Digital Health Talks - Changemakers Focused on Fixing Healthcare

The Emerging Era of Radical Patient Collaboration

Episode Notes

Originally Published: Nov 30, 2023

YouTube: https://youtu.be/wPCy9rVRxdE?si=8L23VPEWBycmIbG_

 

In this exciting episode of Digital Health Talks, we're thrilled to host healthcare and hospitality expert, Dr. Peter C. Yesawich, as they unveil the secrets of their forthcoming book, "Hospitable Healthcare: Just What the Patient Ordered!" (Indigo River Publishing, September 5, 2023).

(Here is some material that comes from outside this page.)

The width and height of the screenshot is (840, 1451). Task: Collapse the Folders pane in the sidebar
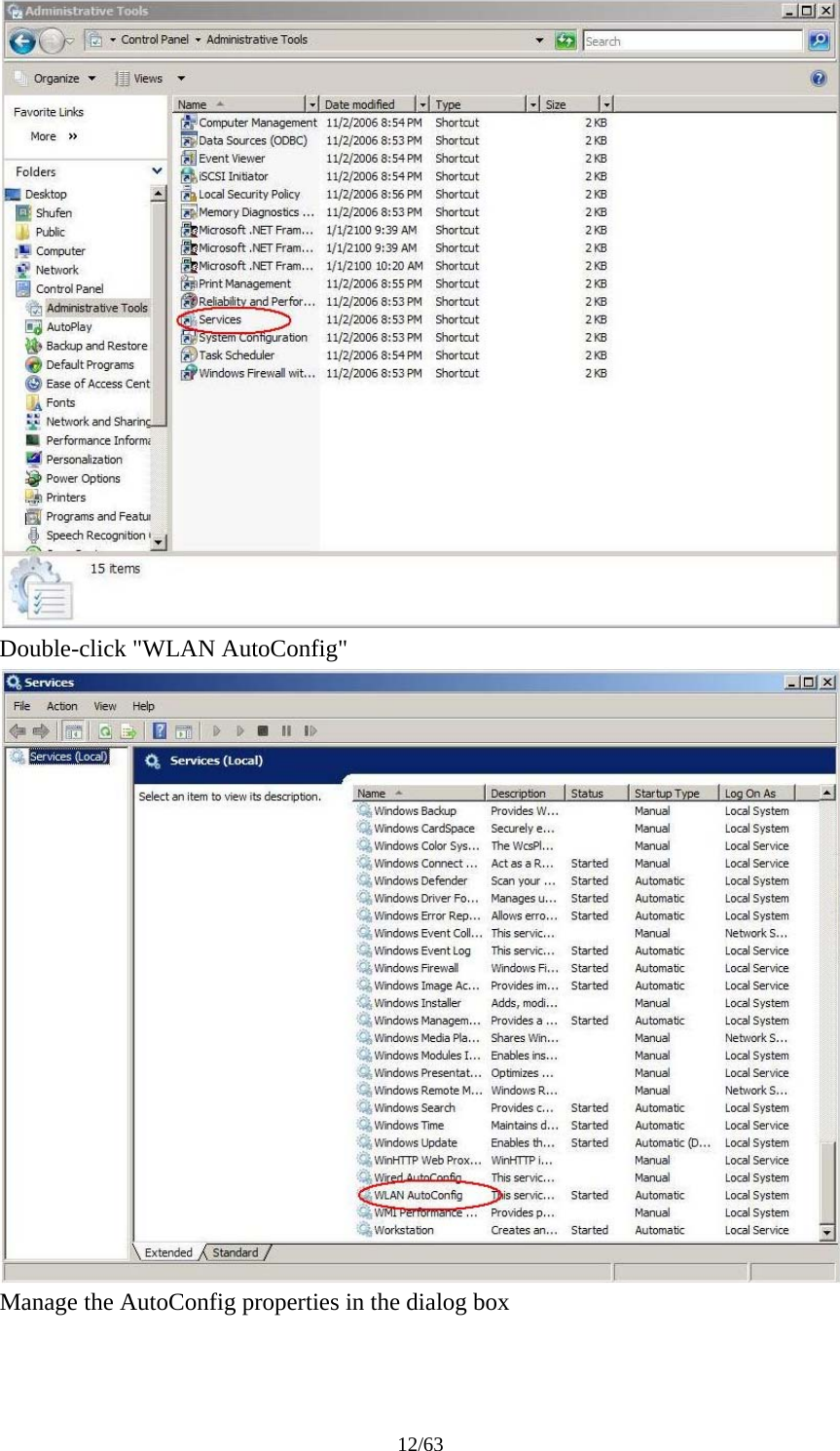tap(157, 171)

Join us as we explore how healthcare experiences can be transformed by borrowing principles from the hospitality industry. Most of us can attest to the stark contrast between our interactions with hospitals and those with hotels, resorts, and restaurants. But what if healthcare providers served us with the same level of hospitality? Dr. Yesawich dive deep into this intriguing concept.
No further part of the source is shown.